=== Section Start ===

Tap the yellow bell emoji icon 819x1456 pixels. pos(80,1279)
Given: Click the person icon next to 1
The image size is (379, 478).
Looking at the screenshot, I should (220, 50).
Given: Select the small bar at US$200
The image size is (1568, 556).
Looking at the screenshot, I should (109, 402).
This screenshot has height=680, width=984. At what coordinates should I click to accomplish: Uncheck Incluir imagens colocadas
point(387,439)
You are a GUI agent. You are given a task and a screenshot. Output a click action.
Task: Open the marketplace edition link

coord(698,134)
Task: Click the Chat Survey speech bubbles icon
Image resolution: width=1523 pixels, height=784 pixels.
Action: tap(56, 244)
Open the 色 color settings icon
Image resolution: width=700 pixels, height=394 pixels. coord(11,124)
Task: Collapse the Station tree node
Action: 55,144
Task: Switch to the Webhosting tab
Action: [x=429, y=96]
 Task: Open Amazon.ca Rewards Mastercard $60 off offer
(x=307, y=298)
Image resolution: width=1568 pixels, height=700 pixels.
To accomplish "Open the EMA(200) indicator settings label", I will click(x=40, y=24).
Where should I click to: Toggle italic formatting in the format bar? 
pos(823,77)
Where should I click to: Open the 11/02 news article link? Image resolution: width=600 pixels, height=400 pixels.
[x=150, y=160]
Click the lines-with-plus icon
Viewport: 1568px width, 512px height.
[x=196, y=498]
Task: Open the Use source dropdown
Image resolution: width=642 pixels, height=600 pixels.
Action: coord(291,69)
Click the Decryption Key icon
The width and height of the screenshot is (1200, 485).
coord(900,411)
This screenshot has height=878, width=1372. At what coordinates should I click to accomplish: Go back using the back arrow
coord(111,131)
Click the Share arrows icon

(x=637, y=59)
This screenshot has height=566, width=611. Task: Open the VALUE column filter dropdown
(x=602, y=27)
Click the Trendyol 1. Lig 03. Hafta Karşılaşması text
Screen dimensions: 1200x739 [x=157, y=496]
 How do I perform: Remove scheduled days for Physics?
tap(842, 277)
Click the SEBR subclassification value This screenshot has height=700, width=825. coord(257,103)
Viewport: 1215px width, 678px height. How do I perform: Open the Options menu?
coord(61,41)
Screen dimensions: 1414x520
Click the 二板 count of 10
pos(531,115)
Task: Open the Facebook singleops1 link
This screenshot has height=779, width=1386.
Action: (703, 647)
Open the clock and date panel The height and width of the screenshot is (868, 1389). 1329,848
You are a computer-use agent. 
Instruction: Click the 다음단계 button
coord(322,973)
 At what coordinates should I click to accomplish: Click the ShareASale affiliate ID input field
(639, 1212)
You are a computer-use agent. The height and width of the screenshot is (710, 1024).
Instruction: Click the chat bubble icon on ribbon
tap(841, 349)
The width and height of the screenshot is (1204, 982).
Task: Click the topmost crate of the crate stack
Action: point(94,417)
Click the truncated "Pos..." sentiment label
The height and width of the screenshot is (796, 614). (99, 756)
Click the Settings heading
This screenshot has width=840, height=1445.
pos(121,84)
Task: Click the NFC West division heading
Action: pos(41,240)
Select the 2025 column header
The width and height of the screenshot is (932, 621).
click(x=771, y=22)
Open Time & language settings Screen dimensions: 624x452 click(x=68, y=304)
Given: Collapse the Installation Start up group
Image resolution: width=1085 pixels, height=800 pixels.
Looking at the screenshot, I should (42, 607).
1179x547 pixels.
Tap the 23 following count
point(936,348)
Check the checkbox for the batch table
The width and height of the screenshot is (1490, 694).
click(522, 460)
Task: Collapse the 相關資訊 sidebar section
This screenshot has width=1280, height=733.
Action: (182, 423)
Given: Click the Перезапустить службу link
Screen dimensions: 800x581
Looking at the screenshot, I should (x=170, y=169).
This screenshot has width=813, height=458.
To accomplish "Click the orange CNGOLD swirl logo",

=== Section End ===

Work order:
From the line containing "Tap the 23 following count" down to the last line of the records, transcribe every line exactly and add nothing else.

Answer section:
Tap the 23 following count
point(936,348)
Check the checkbox for the batch table
The width and height of the screenshot is (1490, 694).
click(522, 460)
Task: Collapse the 相關資訊 sidebar section
This screenshot has width=1280, height=733.
Action: (182, 423)
Given: Click the Перезапустить службу link
Screen dimensions: 800x581
Looking at the screenshot, I should (x=170, y=169).
This screenshot has width=813, height=458.
To accomplish "Click the orange CNGOLD swirl logo",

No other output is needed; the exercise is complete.